Situation 2: B/G: My brother had a baby with someone who is now his ex. The kid is going to be our ringbearer. During the day, the ex's mom watches kid, and occasionally my sister will go pick him up to play. Another of my sisters adopted a dog from the ex's mom (we'll call her gma). So they have established a bit of a relationship with gma, and we see her at kid's birthday parties and stuff but she and I aren't close. We make small talk and are nice to each other and she sometimes emails or texts me pictures of the kid (he is my godson), but I'm actually quite uncomfortable around her since she has a tendancy to say really bizarre and inappropriate things. And she keeps encouraging my brother and the ex to have another kid, since kid 1 is so cute. Bro and ex basically can't stand each other, plus ex is now dating bro's (now ex) best friend. Ex is invited to the wedding because kid is in it and ex and I are fine, but gma is not invited to the wedding, nor did it ever cross my mind to invite her.
End b/g. The wedding is in 5 days. In the last few weeks, gma has been pestering her daughter and my 2 sisters to beg me for an invitation, because she wants to see kid go down the aisle in his little tux. Gma has seen him in the tux already at home. Ex flatly refused to beg me for an invitation and told gma if she isn't invited it's not up to her to beg for it. My sisters, on the other hand, felt it was their personal responsibility to get gma invited. One even offered to pay for her and bring her as her date. :P They said I have to because she's family, to which I responded she is kid's gma, not mine.
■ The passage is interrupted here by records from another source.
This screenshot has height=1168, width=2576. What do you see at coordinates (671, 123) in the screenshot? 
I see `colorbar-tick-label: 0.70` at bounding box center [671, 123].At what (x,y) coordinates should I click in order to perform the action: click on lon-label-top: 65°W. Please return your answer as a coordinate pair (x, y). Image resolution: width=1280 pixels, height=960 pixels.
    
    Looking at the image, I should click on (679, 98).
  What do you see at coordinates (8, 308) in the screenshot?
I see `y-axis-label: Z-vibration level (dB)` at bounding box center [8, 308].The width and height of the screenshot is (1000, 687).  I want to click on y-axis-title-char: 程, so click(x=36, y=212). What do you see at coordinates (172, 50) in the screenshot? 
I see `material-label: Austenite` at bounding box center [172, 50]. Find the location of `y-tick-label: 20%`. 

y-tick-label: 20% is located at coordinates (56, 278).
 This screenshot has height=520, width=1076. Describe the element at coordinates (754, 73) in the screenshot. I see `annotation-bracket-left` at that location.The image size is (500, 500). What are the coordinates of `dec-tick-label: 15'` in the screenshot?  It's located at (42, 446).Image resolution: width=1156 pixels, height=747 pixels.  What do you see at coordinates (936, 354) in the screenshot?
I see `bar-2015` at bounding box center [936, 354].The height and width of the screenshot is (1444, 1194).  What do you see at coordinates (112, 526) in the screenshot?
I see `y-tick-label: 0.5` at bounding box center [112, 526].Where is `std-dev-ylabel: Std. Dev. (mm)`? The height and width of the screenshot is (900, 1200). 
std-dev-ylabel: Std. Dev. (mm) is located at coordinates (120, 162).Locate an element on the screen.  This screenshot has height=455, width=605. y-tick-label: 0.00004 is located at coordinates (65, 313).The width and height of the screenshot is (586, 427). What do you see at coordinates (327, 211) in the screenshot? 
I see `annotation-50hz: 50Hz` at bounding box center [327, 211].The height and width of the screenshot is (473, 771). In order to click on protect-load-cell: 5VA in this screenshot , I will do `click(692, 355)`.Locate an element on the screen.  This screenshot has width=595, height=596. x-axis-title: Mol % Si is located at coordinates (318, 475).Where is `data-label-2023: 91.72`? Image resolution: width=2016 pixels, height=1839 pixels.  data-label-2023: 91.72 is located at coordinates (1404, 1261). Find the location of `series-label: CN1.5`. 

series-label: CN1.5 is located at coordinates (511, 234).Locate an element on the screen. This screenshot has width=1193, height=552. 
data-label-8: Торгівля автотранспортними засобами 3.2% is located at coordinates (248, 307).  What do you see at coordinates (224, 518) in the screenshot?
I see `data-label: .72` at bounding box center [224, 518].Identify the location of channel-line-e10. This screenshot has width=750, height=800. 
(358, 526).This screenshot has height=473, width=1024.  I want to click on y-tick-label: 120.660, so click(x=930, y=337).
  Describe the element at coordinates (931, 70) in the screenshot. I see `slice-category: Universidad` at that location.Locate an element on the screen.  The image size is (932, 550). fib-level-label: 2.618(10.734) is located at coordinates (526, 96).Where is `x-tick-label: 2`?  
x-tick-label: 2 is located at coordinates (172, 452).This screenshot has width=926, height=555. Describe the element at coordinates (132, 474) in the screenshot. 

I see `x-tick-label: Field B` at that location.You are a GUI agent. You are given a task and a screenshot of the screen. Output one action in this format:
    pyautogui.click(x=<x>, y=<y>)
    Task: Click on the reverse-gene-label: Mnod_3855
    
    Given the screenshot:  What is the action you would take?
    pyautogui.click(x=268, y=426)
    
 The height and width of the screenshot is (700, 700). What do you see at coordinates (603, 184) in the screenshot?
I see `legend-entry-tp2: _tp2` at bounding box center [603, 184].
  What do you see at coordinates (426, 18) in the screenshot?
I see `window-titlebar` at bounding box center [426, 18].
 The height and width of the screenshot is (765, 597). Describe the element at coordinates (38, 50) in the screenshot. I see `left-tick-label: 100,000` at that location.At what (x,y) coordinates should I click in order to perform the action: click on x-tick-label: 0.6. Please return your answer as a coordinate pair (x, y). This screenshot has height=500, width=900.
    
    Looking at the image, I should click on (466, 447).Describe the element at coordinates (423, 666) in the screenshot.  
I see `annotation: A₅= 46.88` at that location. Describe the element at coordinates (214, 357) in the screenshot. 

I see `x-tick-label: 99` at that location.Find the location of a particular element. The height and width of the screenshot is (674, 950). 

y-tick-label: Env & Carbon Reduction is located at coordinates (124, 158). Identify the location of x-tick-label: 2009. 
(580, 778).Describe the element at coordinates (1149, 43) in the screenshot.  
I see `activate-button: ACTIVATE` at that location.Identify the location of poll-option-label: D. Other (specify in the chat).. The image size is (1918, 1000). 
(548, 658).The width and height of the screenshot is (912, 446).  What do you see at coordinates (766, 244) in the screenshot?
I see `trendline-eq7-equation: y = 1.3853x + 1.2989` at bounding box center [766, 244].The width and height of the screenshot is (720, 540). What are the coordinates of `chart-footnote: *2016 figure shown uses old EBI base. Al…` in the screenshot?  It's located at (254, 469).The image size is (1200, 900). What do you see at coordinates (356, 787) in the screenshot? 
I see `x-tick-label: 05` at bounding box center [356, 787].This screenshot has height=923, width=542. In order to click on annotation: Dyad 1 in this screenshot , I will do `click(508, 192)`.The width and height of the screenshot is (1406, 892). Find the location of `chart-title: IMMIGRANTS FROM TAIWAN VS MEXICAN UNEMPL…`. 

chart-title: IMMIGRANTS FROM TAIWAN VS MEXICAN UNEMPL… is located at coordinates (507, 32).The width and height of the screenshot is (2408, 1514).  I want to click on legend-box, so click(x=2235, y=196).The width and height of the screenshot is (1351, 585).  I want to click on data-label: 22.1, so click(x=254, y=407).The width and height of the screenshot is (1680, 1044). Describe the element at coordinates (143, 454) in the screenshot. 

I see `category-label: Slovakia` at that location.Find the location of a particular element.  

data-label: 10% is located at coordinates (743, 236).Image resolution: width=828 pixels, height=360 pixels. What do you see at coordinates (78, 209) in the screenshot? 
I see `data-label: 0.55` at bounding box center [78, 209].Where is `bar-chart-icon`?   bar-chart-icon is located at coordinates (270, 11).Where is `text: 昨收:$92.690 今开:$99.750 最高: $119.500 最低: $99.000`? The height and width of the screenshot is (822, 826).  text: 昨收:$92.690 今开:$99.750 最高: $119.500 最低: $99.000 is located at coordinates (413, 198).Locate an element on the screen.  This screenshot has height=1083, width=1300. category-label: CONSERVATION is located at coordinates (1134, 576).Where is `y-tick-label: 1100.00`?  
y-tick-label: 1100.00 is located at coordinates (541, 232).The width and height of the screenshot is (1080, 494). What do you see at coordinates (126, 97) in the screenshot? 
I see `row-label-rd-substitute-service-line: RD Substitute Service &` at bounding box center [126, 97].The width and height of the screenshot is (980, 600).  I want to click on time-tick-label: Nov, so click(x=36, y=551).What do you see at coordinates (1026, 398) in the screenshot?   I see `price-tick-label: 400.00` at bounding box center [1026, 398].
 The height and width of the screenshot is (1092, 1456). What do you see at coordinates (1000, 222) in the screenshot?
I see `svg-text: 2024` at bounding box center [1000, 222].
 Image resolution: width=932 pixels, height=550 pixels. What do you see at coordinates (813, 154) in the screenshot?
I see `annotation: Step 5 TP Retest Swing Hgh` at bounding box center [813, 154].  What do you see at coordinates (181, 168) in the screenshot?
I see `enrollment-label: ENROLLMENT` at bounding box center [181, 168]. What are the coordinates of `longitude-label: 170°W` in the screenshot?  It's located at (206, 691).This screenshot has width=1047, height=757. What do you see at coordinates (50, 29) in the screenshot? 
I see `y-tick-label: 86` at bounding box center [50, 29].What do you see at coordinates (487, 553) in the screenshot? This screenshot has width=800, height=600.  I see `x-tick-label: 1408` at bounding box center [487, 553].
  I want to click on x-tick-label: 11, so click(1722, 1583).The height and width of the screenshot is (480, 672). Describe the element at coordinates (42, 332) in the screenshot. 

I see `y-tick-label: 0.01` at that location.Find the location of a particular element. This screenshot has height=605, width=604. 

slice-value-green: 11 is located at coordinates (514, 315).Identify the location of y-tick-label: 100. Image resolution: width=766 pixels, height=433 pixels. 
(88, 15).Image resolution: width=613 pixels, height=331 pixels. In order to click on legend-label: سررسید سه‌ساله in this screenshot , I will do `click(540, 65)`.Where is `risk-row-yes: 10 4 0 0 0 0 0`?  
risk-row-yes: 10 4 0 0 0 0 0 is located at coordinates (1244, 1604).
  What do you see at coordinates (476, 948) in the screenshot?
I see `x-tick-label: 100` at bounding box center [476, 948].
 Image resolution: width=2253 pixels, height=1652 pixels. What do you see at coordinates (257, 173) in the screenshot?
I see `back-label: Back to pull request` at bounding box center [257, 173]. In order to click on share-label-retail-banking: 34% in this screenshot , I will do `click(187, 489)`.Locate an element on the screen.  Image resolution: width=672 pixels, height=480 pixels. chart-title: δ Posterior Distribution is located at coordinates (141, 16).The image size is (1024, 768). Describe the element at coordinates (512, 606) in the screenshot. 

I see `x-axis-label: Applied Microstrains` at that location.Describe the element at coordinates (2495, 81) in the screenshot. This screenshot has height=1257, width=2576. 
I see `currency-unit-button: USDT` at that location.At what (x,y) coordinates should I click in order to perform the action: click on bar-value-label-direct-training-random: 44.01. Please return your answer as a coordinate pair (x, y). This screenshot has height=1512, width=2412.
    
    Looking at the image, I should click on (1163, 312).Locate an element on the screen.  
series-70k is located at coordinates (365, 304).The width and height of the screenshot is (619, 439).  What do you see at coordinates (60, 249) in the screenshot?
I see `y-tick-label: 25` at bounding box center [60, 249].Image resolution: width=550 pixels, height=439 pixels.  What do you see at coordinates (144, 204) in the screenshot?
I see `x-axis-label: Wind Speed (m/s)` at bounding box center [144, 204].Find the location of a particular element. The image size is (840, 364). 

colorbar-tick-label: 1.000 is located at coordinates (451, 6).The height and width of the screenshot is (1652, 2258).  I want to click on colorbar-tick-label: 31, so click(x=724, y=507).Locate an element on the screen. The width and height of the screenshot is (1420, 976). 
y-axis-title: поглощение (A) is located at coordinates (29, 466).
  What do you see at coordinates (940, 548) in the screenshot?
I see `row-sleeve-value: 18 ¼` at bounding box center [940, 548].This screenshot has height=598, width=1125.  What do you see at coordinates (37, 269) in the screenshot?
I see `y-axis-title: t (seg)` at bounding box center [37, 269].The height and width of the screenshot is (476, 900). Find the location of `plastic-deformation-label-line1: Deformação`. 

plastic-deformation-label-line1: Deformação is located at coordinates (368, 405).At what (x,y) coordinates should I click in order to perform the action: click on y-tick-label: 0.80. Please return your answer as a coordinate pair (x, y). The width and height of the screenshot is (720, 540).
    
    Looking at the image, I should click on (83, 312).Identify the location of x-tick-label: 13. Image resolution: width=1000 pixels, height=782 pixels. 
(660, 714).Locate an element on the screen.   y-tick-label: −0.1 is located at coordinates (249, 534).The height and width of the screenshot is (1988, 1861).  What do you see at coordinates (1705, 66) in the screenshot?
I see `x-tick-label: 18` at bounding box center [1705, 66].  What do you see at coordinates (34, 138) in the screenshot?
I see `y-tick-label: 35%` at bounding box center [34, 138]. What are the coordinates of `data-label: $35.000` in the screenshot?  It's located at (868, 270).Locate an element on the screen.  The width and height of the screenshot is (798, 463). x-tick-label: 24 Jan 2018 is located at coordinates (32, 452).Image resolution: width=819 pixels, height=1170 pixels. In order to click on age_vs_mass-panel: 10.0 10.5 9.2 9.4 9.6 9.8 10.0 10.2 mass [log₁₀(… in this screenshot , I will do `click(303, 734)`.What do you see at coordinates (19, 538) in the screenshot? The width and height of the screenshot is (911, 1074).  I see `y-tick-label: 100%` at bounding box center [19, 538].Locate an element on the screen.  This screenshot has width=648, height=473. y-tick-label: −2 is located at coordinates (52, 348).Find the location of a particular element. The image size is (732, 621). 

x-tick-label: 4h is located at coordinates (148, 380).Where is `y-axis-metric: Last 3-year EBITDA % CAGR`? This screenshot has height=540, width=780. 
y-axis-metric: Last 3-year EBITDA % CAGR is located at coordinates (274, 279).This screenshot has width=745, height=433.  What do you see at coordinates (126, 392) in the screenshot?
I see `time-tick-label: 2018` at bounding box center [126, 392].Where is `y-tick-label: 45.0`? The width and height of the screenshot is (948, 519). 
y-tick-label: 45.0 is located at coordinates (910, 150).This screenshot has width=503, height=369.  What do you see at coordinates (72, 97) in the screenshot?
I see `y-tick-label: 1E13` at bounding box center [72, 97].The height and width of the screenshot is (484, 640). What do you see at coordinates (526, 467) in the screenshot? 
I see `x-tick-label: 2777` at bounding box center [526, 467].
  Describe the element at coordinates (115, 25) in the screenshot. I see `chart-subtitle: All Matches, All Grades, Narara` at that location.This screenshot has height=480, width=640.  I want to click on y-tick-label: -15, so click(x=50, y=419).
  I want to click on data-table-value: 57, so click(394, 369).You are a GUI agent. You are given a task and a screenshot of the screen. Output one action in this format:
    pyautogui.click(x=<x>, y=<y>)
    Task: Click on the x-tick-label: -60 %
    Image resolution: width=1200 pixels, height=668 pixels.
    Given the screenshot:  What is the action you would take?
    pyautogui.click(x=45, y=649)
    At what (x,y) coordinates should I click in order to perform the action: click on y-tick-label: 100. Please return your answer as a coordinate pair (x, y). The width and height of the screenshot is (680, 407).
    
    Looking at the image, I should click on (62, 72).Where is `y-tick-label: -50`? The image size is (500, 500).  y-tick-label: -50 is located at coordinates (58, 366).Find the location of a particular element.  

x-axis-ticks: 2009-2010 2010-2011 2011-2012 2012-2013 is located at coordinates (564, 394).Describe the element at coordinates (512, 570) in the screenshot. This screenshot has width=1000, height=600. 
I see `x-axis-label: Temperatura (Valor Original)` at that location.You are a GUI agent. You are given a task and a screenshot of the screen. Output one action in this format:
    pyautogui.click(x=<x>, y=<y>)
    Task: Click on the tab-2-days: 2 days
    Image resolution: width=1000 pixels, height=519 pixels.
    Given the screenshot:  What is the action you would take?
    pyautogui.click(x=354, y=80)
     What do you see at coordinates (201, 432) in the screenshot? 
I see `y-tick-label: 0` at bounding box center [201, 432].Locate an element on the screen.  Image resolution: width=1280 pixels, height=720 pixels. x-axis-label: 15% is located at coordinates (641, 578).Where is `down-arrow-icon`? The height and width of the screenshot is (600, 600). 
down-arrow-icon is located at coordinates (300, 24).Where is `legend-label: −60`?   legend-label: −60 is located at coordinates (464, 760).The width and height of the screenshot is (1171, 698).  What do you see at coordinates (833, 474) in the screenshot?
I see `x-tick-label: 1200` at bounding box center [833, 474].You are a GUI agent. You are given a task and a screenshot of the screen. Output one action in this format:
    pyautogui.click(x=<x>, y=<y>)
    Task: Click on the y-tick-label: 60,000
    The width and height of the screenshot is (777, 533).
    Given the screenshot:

2 days ago, I received an email from gma: "Would it be okay to stand at the back during your wedding? I won't let Kid see me, but I wanted to see him walk down the aisle in his tux. And, of course, see you guys get married.
If not, no problem."
I was floored. Lol I'm starting to hate email. I haven't responded because again, don't know what to say to that. I really don't want her there and will feel bad if she shows up because we aren't inviting anyone to the ceremony and not the reception, and vice versa. What do you say to someone asking permission to crash your wedding? I know her well enough to know that if she does come to the ceremony, she will weasle her way in to the reception as well. How would you handle this?
Situation 3 will be in a seperate post. Any advice you have would be greatly appreciated.